A economia da América do Norte enfrenta um novo capítulo de incertezas. Estados Unidos, México e Canadá devem perder o prazo estabelecido para a renovação do Acordo Estados Unidos-México-Canadá (USMCA), o que abre caminho para negociações prolongadas sobre tarifas e regras de comércio. O governo Trump busca obter novas concessões sem reabrir formalmente o tratado, enquanto as discussões bilaterais ocorrem em paralelo.
Contexto das negociações
O USMCA, que substituiu o NAFTA em 2020, previa uma revisão conjunta após seis anos de vigência. No entanto, as partes não conseguiram chegar a um consenso dentro do cronograma inicial. Fontes próximas às negociações indicam que os três países concordaram em estender as conversas, mas sem uma data definida para conclusão.
Posição dos Estados Unidos
A administração Trump pressiona por ajustes nas regras de origem automotiva e no acesso a mercados agrícolas. O objetivo é garantir maior benefício para a indústria americana, especialmente nos setores de aço, alumínio e componentes eletrônicos. No entanto, o governo evita uma reabertura formal do acordo, que exigiria aprovação do Congresso.
Reações do México e Canadá
O México defende a manutenção das cláusulas atuais, que favorecem sua indústria manufatureira. O Canadá, por sua vez, busca proteger seu setor lácteo e evitar novas tarifas sobre madeira serrada. Ambos os países demonstram disposição para negociar, mas rejeitam concessões unilaterais.
Impactos econômicos
A demora na renovação gera incertezas para investidores e empresas que dependem do comércio regional. A possibilidade de revisões anuais mantém o acordo vigente até 2036, mas a falta de clareza sobre as regras futuras pode adiar decisões de investimento. Setores como automotivo, agrícola e de tecnologia são os mais afetados.

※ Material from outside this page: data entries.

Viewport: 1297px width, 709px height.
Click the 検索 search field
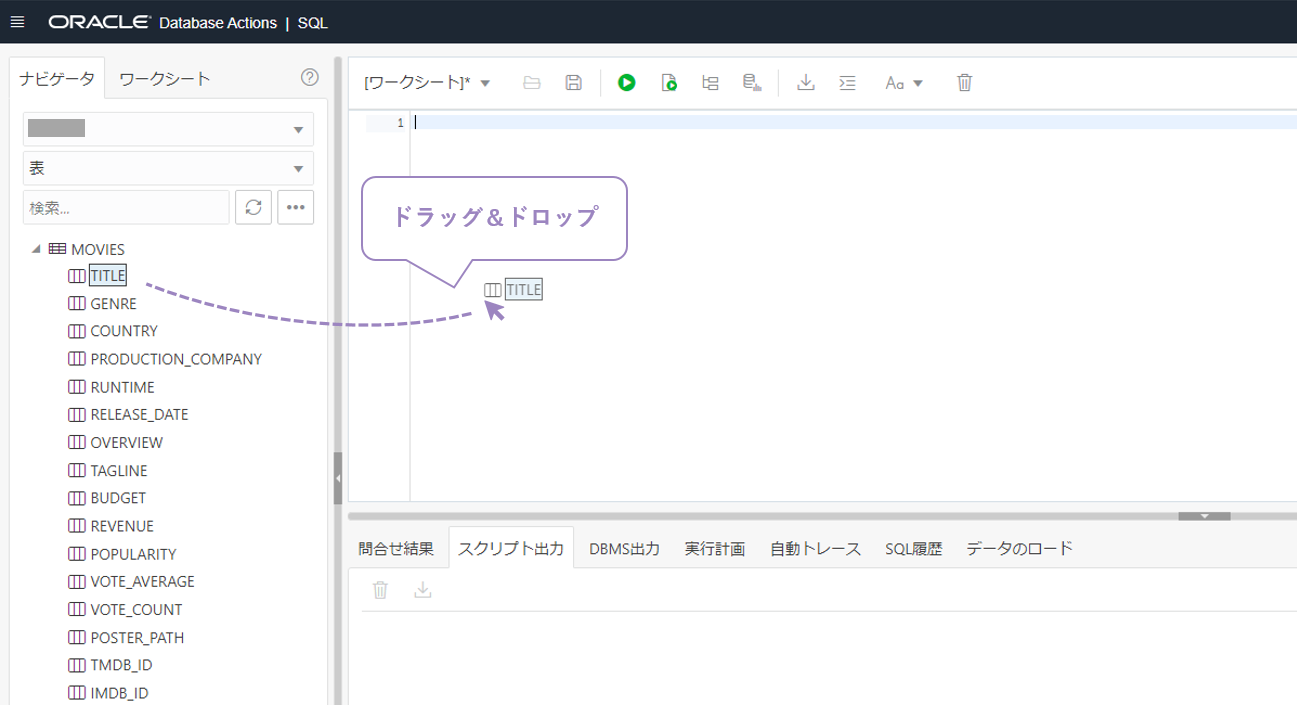click(x=125, y=207)
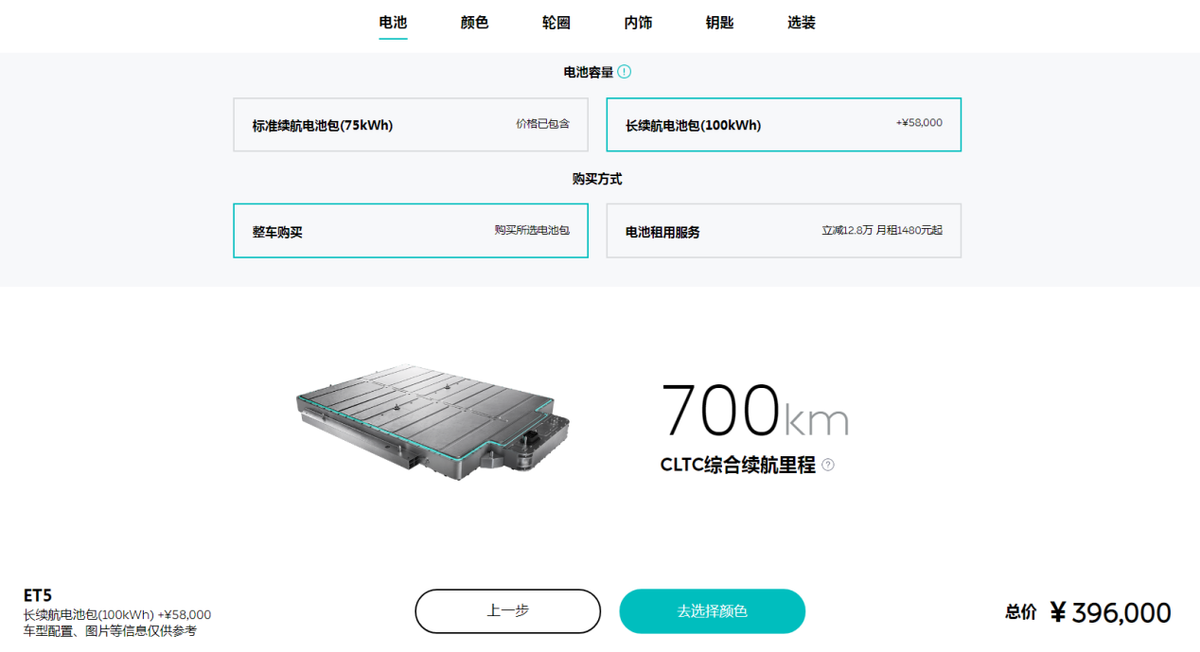Choose the 电池租用服务 battery rental option
The height and width of the screenshot is (652, 1200).
pos(784,231)
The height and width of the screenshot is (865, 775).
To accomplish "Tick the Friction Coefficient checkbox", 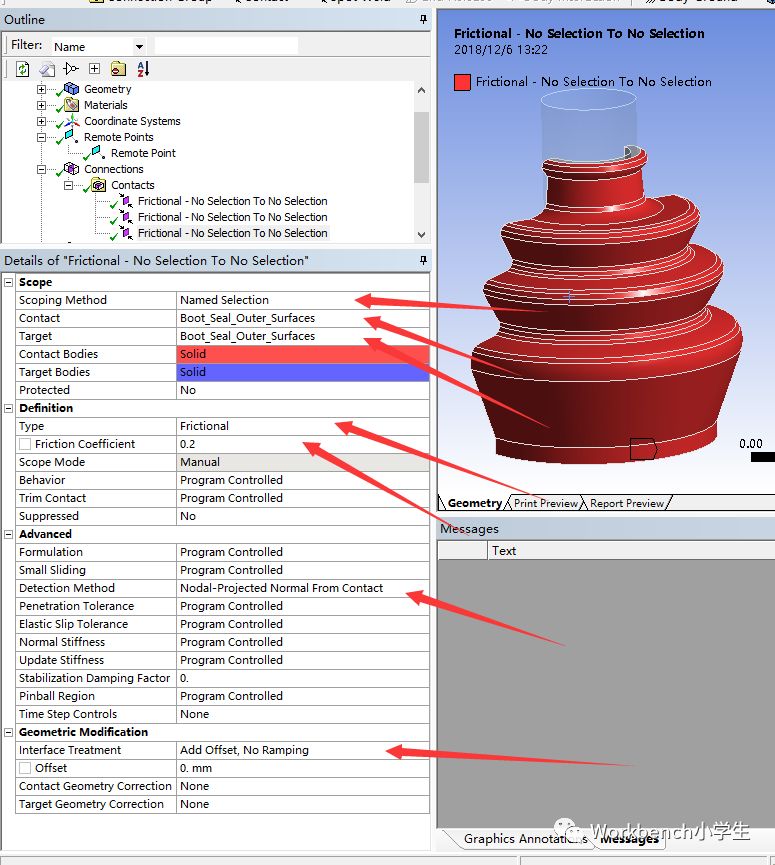I will (25, 444).
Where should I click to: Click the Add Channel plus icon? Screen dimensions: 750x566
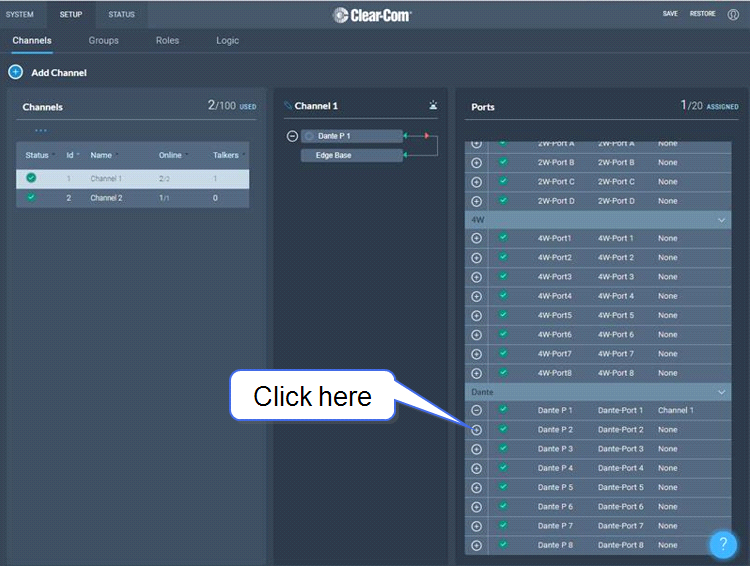pos(15,72)
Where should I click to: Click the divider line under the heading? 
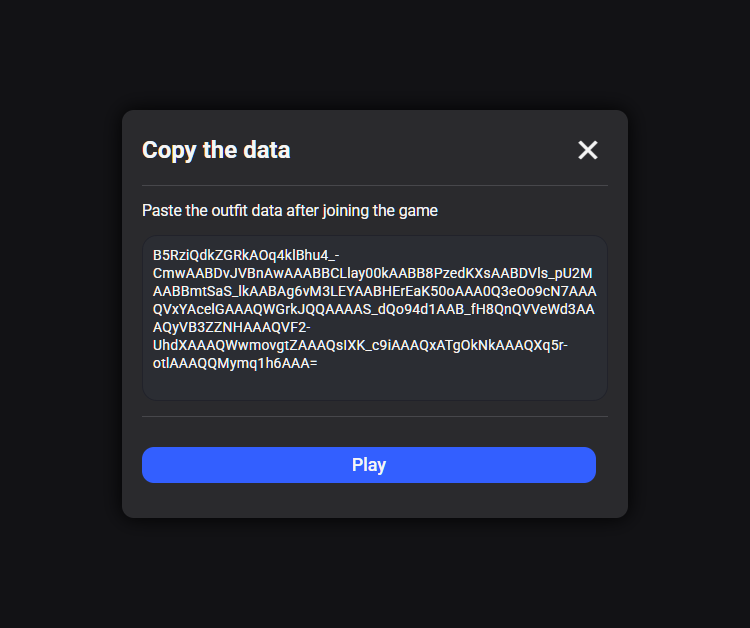375,186
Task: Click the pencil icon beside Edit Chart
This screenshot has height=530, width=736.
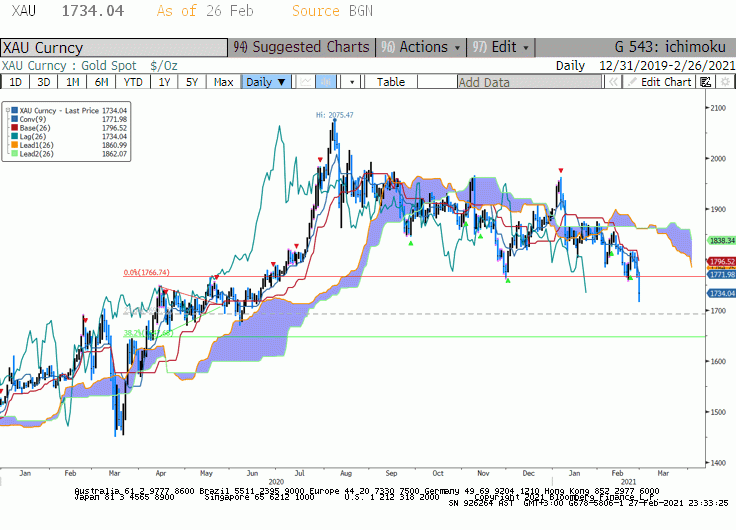Action: pos(632,82)
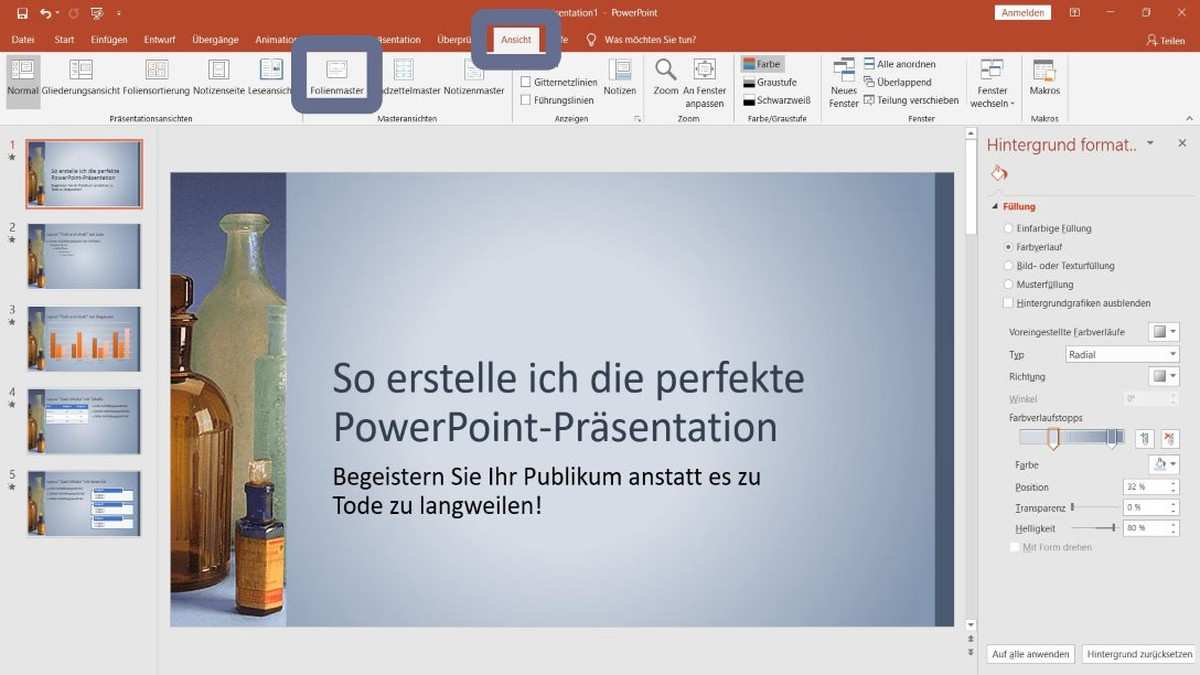Open the Entwurf ribbon tab
This screenshot has width=1200, height=675.
pos(159,40)
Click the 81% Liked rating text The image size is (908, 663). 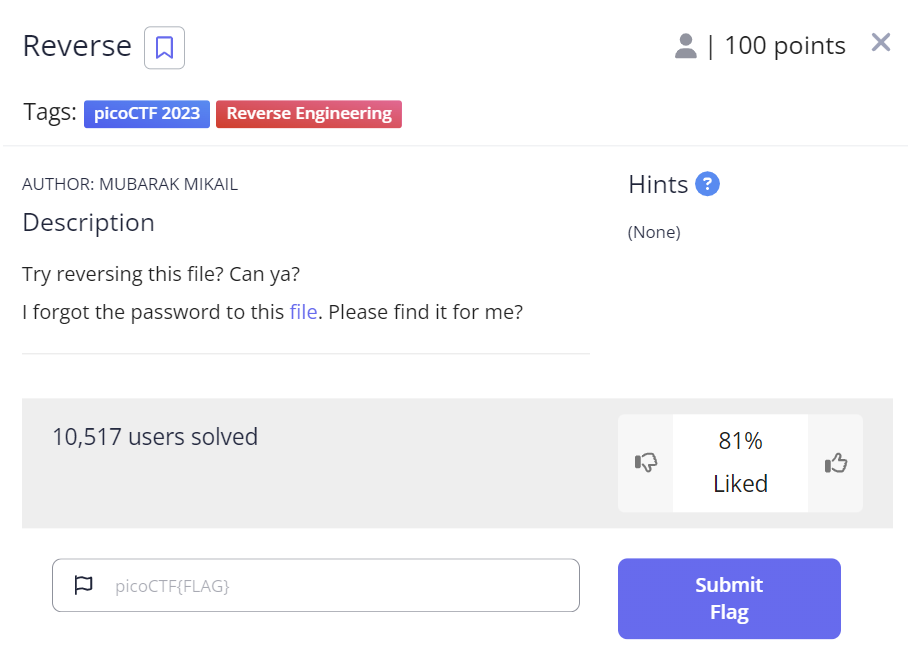(x=740, y=462)
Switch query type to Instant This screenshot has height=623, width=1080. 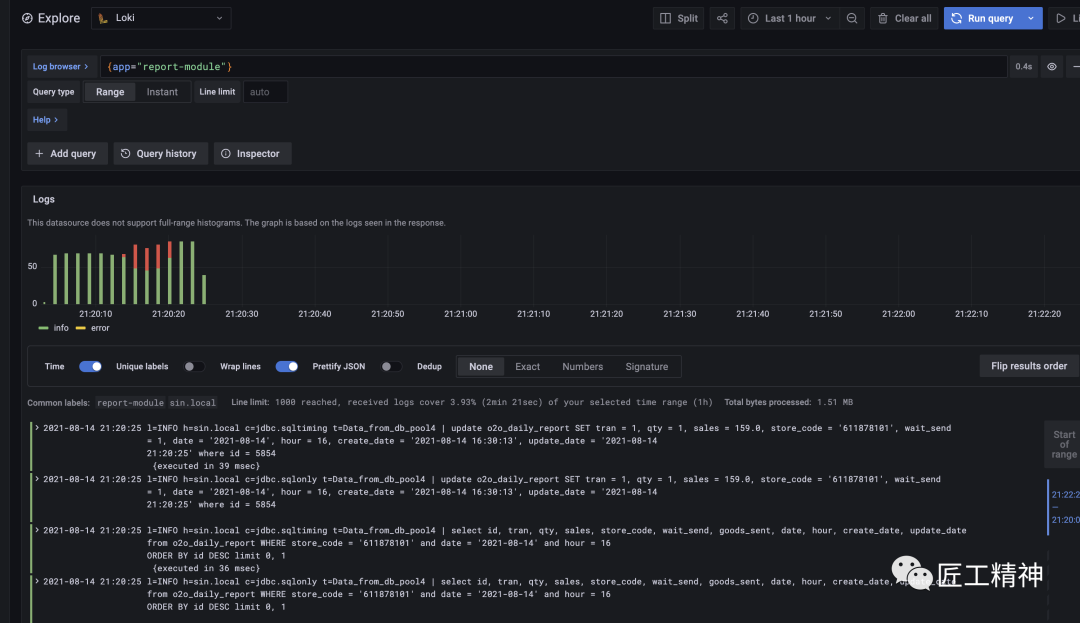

Especialistas apontam que, sem um acordo renovado, as tarifas podem retornar a níveis anteriores ao USMCA, prejudicando a competitividade da região. Além disso, a disputa comercial pode fortalecer a tendência de relocalização de cadeias produtivas para a Ásia.
Próximos passos
As negociações devem se estender por meses, com encontros técnicos e políticos sendo realizados paralelamente. A expectativa é que um novo prazo seja definido até o final do ano, mas sem garantias de sucesso. Enquanto isso, o comércio trilateral segue operando sob as regras atuais, mas com um cenário de maior volatilidade.